Don't think these few lines which I send, a reproach,
From my Muse in a car, to your Muse in a coach.
The great god of poems delights in a car,
Which makes him so bright that we see him from far;
For, were he mew'd up in a coach, 'tis allow'd
We'd see him no more than we see through a cloud.
You know to apply this - I do not disparage
Your lines, but I say they're the worse for the carriage.
Now first you deny that a woman's a sieve;
I say that she is: What reason d'ye give?
Because she lets out more than she takes in.
Is't that you advance for't? you are still to begin.
Your major and minor I both can refute,
I'll teach you hereafter with whom to dispute.
A sieve keeps in half, deny't if you can.
D. "Adzucks, I mistook it, who thought of the bran?"
I tell you in short, sir, you[1] should have a pair o' stocks
For thinking to palm on your friend such a paradox.
Indeed, I confess, at the close you grew better,
But you light from your coach when you finish'd your letter.

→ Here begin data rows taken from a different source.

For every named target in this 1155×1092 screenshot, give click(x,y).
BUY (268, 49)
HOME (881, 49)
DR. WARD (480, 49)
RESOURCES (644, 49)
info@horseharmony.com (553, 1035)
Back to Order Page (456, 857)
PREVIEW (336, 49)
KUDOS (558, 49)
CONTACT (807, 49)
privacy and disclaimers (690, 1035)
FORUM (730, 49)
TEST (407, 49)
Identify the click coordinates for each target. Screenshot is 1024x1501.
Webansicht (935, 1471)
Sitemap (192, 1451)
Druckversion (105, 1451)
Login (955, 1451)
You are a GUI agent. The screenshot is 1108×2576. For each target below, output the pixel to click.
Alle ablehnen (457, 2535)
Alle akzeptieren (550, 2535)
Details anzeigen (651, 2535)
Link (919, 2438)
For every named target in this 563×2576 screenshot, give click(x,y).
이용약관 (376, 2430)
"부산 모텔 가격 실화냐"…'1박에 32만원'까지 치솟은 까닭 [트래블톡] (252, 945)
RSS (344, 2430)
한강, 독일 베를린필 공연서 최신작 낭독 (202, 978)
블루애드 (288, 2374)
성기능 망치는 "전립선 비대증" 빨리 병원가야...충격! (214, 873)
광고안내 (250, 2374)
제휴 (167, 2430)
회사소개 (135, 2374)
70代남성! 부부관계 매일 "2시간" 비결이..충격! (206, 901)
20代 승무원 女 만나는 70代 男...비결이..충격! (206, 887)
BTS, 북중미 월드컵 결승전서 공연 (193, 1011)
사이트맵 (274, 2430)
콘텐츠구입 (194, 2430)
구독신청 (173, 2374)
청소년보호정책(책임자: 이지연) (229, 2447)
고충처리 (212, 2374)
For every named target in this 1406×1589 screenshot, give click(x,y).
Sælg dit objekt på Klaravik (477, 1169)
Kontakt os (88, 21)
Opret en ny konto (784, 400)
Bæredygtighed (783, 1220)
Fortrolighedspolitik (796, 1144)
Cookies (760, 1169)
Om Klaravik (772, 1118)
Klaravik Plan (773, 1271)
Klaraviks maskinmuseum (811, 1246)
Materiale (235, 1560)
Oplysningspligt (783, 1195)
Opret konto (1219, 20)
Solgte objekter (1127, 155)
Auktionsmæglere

Your thing which you say wants interpretation,
What's name for a maiden - the first man's damnation?
A damsel - Adam's hell - ay, there I have hit it,
Just as you conceived it, just so have I writ it.
Since this I've discover'd, I'll make you to know it,
That now I'm your Phoebus, and you are my poet.
But if you interpret the two lines that follow,
I'll again be your poet, and you my Apollo.
Why a noble lord's dog, and my school-house this weather,
Make up the best catch when they're coupled together?
From my Ringsend car, Sept. 12, 1718, past 5 in the morning, on a repetition day.